While much of the world reeled in shock from the image of the father and his daughter who drowned while trying to flee across the Rio Grande, another segment of the population was trying to take in an exhibit in a New York museum that featured artifacts from the Holocaust. June was also Pride Month, which this year, marked the 50th anniversary of the Stonewall Riots, otherwise known as the Stonewall Uprising, which saw members of the LGBTQ community fight back against harassment from the police in Greenwich Village in June 1969.
The emotional reaction to these events has even made its way to the sports industry, where organizers are showing support by creating events meant to foster inclusivity and underline the common denominator: mankind.
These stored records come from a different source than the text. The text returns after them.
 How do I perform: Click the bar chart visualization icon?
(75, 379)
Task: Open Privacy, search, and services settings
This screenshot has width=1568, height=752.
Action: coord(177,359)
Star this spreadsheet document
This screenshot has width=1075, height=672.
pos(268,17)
And it’s not just the fact that international events exist (after all, on the largest scale, the FIFA Women’s World Cup, the highest number of players, coaches and personnel than ever before, identified as out, and two of those individuals are an engaged couple on the U.S. team). On the local level, organizations are putting on events expressly designed to bring together the mainstream and the marginalized.
In Oregon, the Portland World Soccer Tournament kicked off its 10th year, at the same time the U.S. women charged onto the field to face France. Portland Parks and Recreation crews predicted their biggest tournament ever, with be 31 teams squaring off over a 75-game tournament – and all players being refugees and immigrants.
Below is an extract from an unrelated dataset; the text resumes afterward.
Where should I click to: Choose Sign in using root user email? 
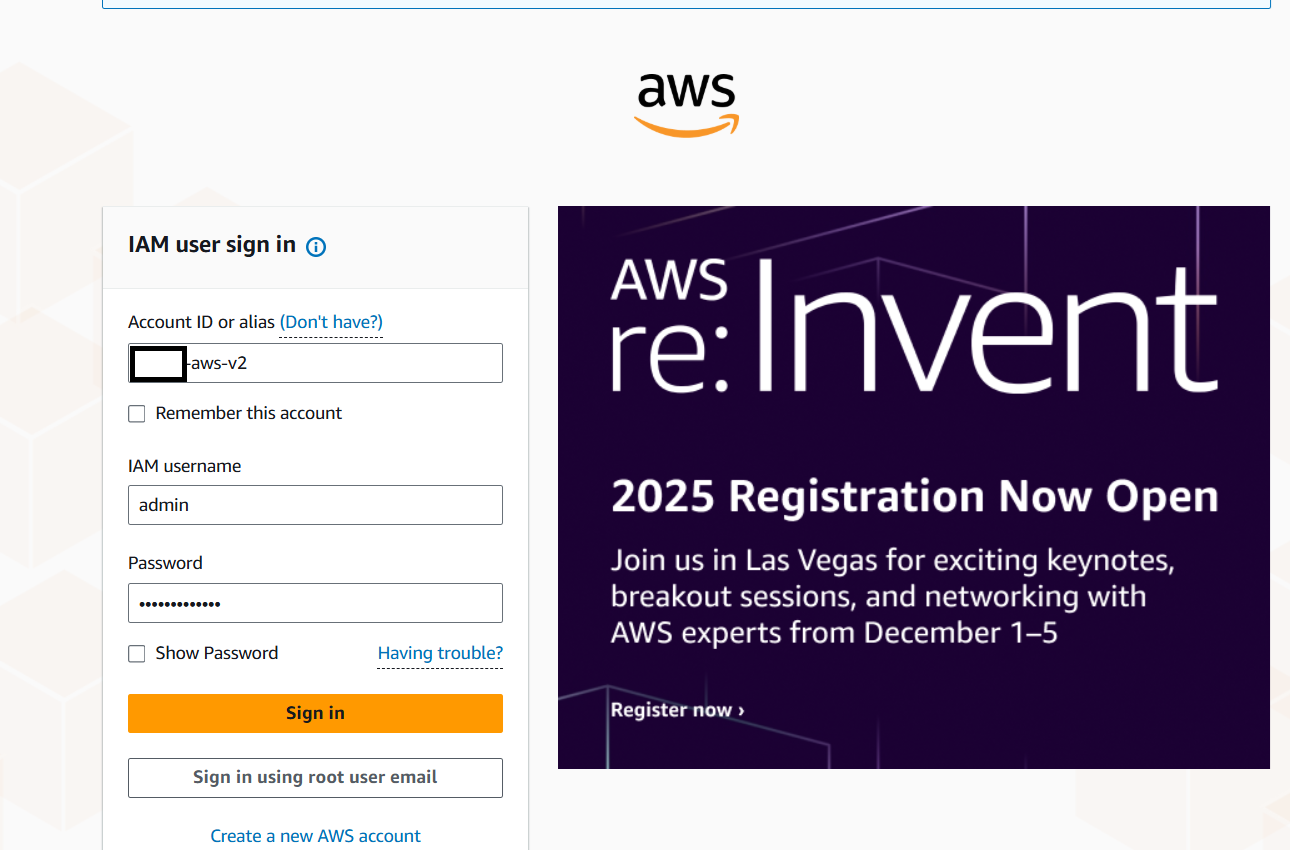point(315,777)
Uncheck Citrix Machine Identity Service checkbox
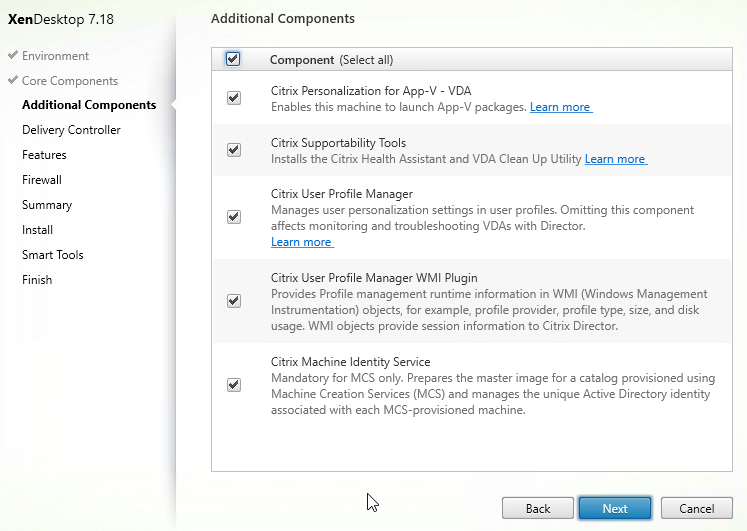 [x=233, y=385]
“One in five Portlanders right now is foreign-born. And a great way to integrate into the United States and to Portland is through an international language, and that for us, we found, is soccer,” said Mark Ross from Portland Parks and Recreation.
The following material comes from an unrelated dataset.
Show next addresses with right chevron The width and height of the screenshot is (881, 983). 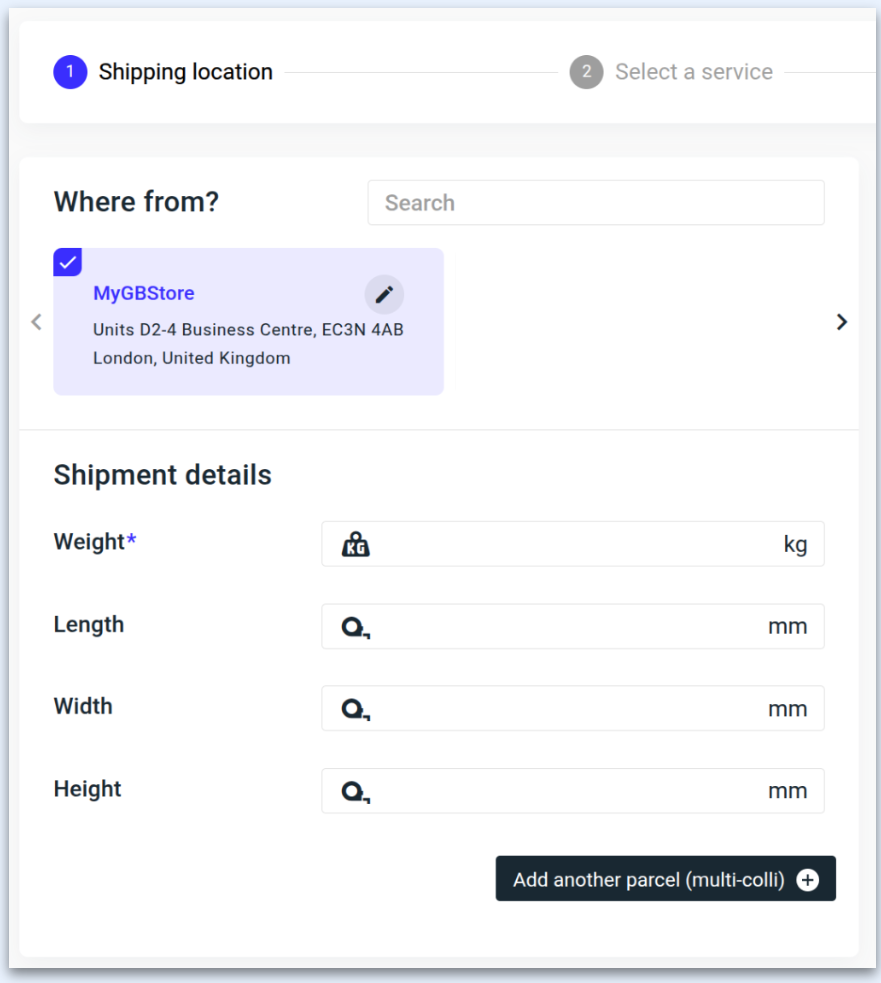pos(841,322)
It was the same principle as the Refugee Youth Soccer Camp scheduled for Landover, Maryland (near Washington, D.C.), next month. The camp, sponsored by LACES (Life and Change Experiences through Sport) has the goal of teaching life lessons through soccer – and providing a community of acceptance and tolerance.
Bringing the larger community together for events, and raising awareness of the commonalities between people, is another goal of events. So is fundraising. The Holocaust Museum Center for Tolerance and Education in Suffern, New York, sponsors a 5K Run/Walk for the Six, to memorialize the six million Jewish victims of the Holocaust. Participants are invited to either walk six laps on the Rockland Community College track or run a 5K around the campus as we remember the six million Jewish victims of the Holocaust.
In Orlando, the CommUNITY Rainbow Run benefitted the OnePULSE Foundation, set up after the 2016 shooting at the Pulse Nightclub that took the lives of 49 patrons, the deadliest attack on the homosexual community in the U.S. Ultimately, owners of the club would like to build a memorial, establish community grants to care for the survivors as well as victims’ families, and build outward on creating awareness and remembrance.
While, in many cases, events are set up by churches, synagogues and private sports organizations, it is those organized by governmental entities that are trying the hardest to promote healing. The Portland World Soccer Tournament was created by Som Subedi, an immigrant from Bhutan. He said his idea helped him land a full-time job with Portland Parks and Recreation after moving to the city with only $10 in his pocket.
He said the tournament helps immigrants connect to a new city in a new country, and that it comes at at a time when individuals in marginalized communities have lost any faith in the current presidential administration.
“There is really a lack of trust with the government. So, as a government, we are reaching out to the community and saying, ‘Let’s connect. Let’s use soccer as a vehicle, so whatever we have, let’s get connected,’” Subedi said.